Building a TaskEstimator#
The TaskEstimator trait controls how many distributed tasks the planner allocates to each stage of the query plan.
The number of tasks is assigned to the different stages in a bottom-up fashion. You can refer to the
Plan Annotation docs
for an explanation on how this works. A TaskEstimator is what hints this process how many tasks should be
used.
While a default implementation exists for file-based DataSourceExec nodes (those backed by FileScanConfig), you
can provide custom TaskEstimator implementations for your own ExecutionPlan types.
Providing your own TaskEstimator#
Providing a TaskEstimator allows you to do two things:
Tell the distributed planner how many tasks should be used for your own
ExecutionPlans.Tell the distributed planner how to “scale up” your
ExecutionPlanin order to account for it running in multiple distributed tasks.
If your custom nodes will execute in a distributed manner, you must handle this during execution.
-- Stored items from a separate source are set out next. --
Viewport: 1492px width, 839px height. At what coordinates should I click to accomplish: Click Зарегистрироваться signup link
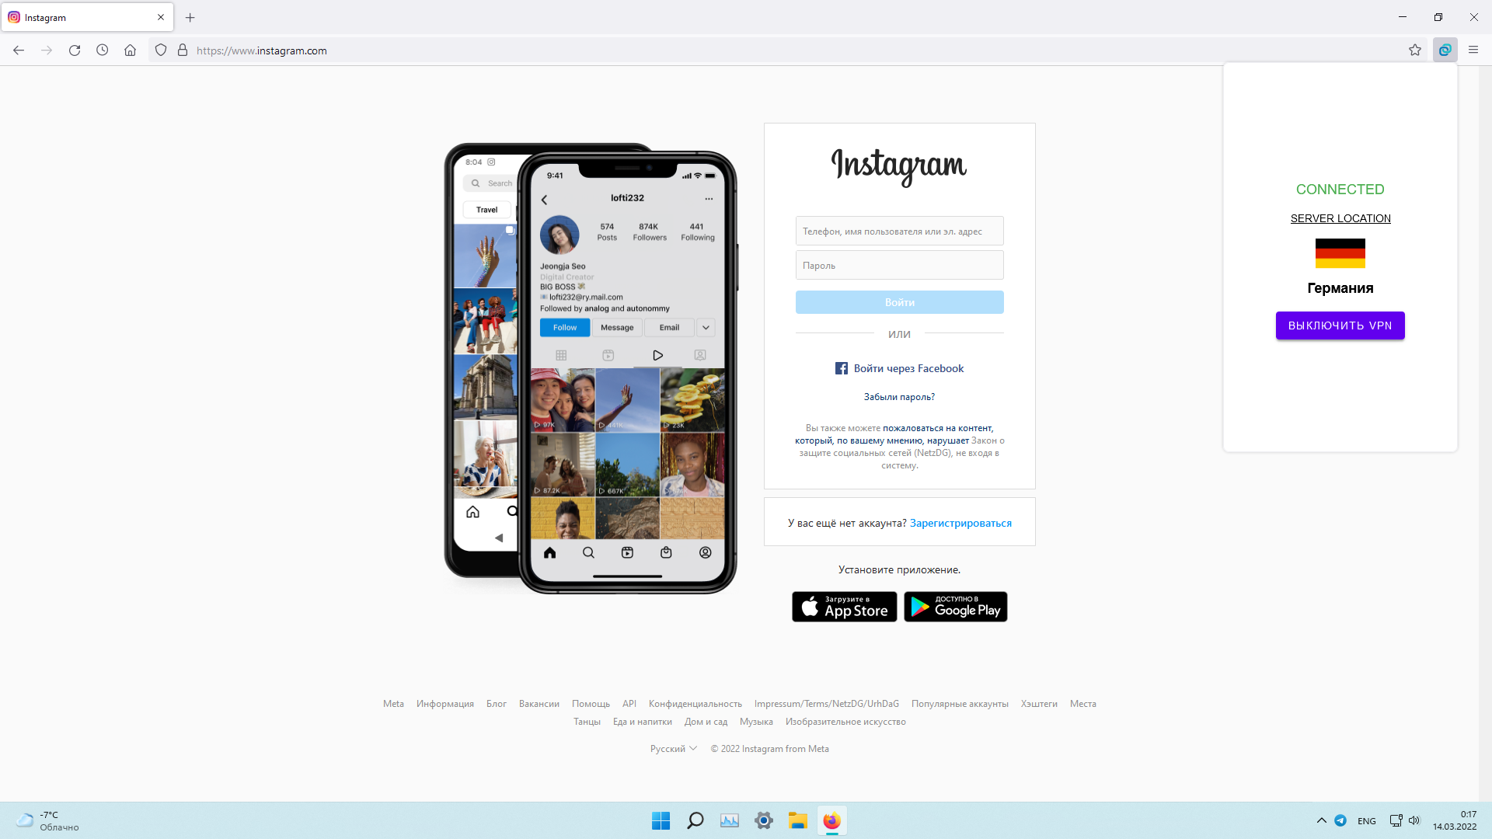coord(960,523)
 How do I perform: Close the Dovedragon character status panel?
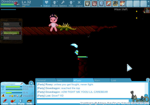pos(31,83)
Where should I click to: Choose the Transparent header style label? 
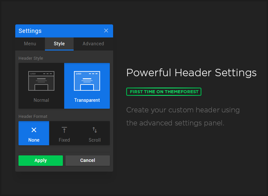coord(87,100)
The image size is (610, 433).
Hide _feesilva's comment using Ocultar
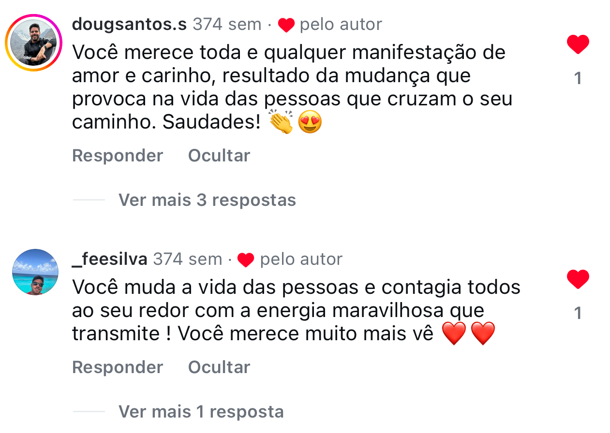point(219,367)
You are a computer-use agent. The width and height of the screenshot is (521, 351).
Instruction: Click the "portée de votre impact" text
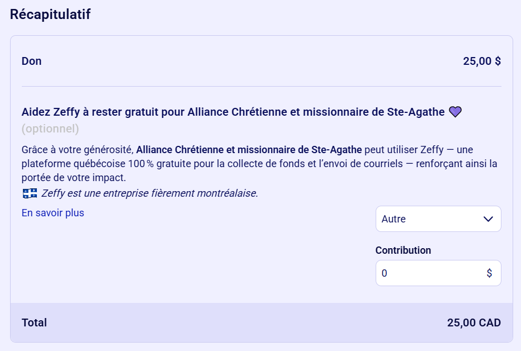tap(73, 178)
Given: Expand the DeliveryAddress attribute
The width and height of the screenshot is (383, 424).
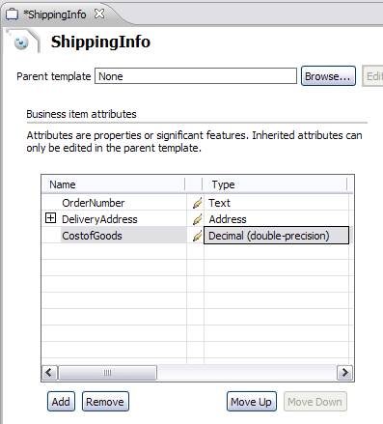Looking at the screenshot, I should pos(50,218).
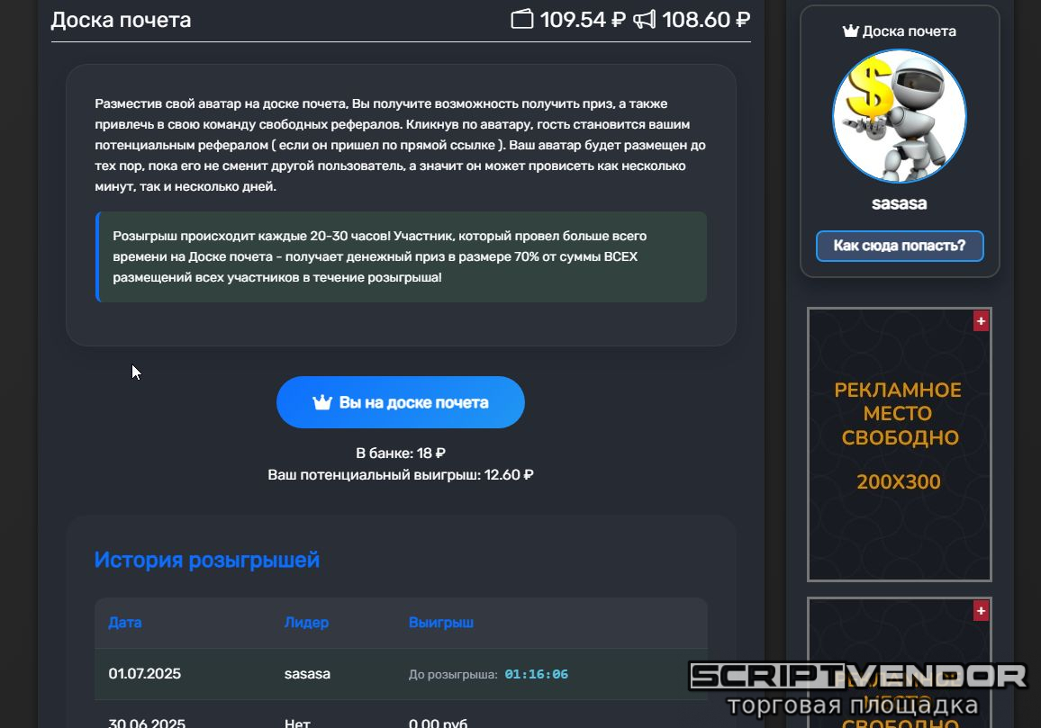This screenshot has width=1041, height=728.
Task: Click 'Вы на доске почета' button
Action: 401,402
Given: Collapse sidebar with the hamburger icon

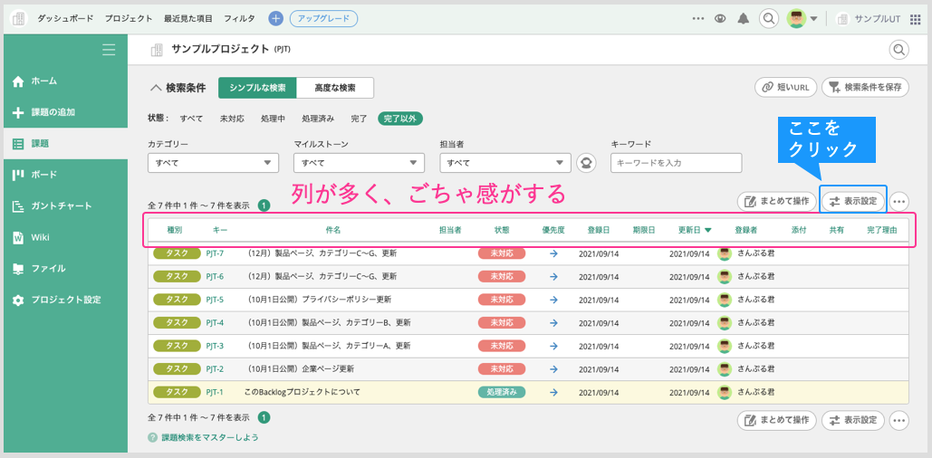Looking at the screenshot, I should pos(109,50).
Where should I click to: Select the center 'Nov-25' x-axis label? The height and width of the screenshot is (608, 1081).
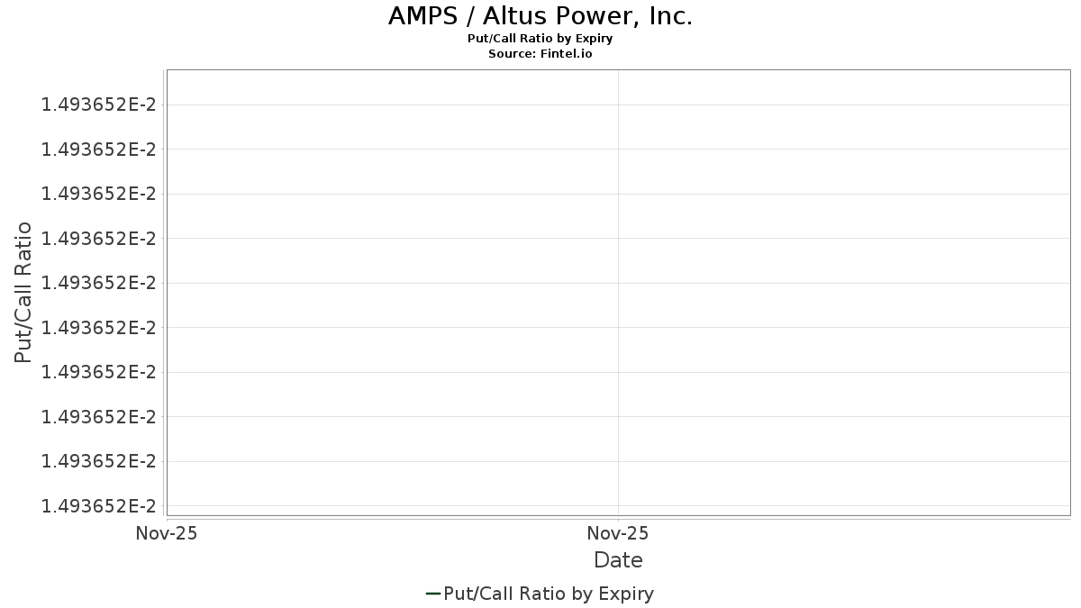pos(618,533)
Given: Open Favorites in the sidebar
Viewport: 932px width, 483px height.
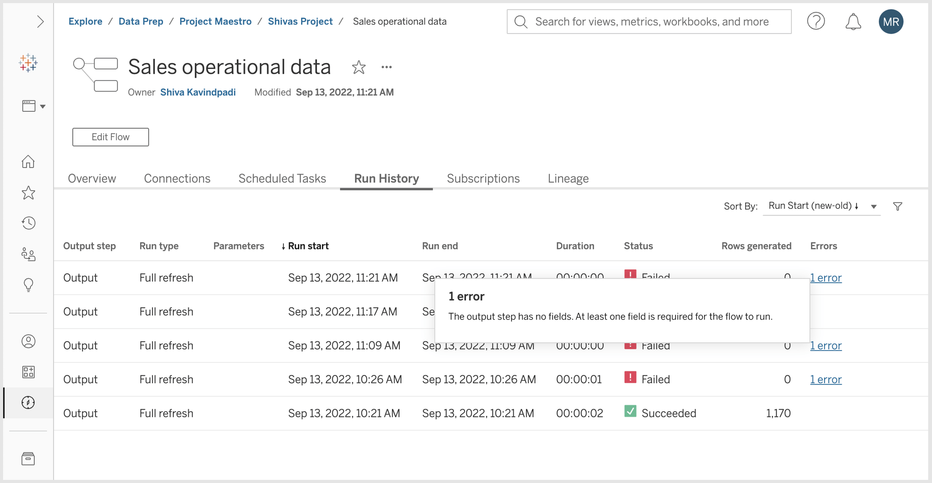Looking at the screenshot, I should (28, 193).
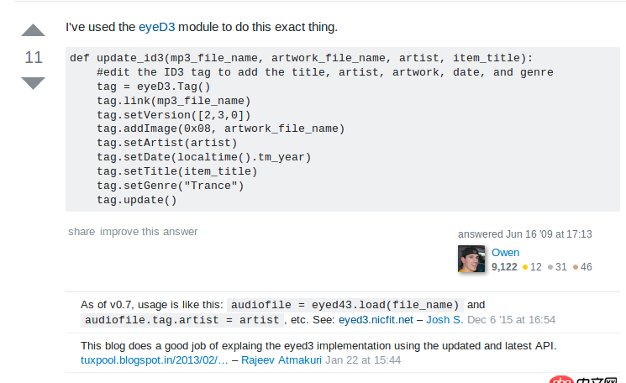The width and height of the screenshot is (626, 383).
Task: Visit Owen's user profile name
Action: tap(505, 252)

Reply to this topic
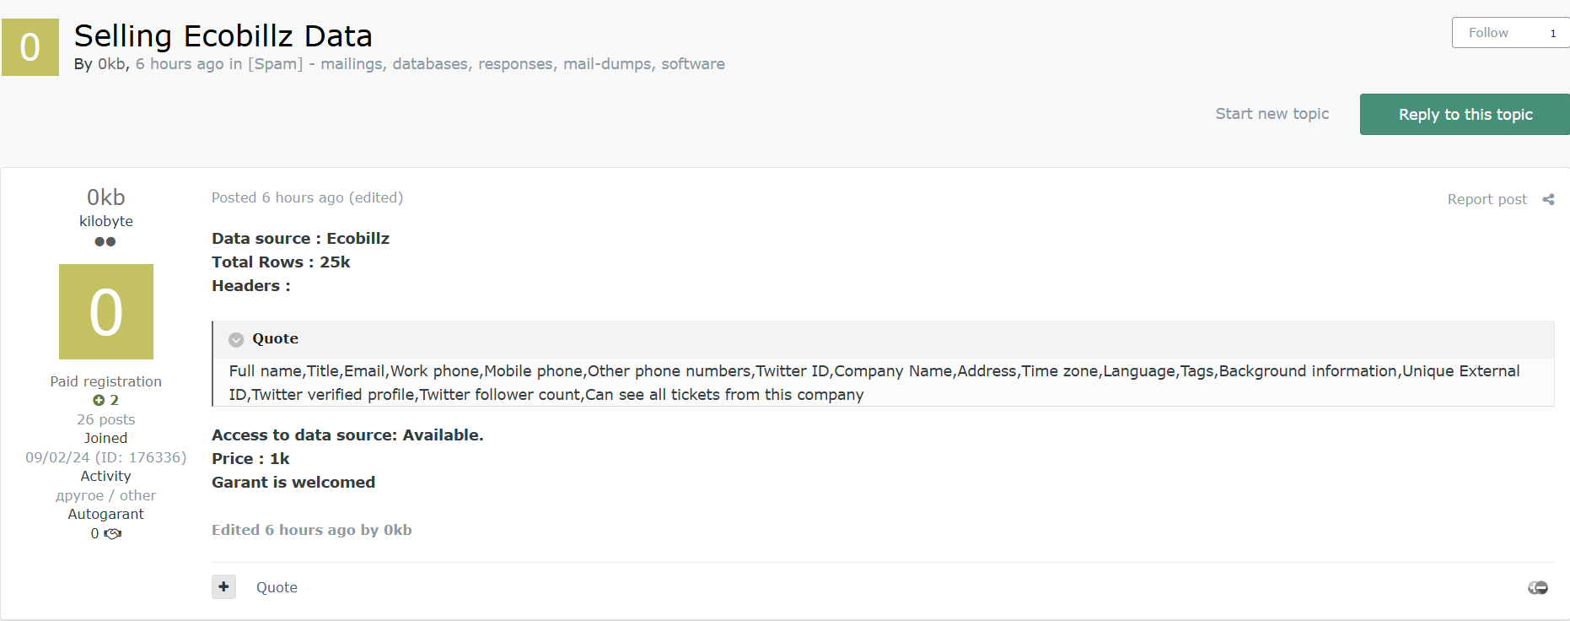coord(1465,114)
When your
TaskEstimator specifies N tasks for a node, your execution logic must respond to the
DistributedTaskContext
present in DataFusion’s TaskContext to determine which subset of data this task should process.
There’s an example of how to do that in the examples/ folder:
custom_execution_plan.rs - A complete example showing how to implement a custom execution plan (
numbers(start, end)table function) that works with distributed DataFusion, including a custom codec and TaskEstimator.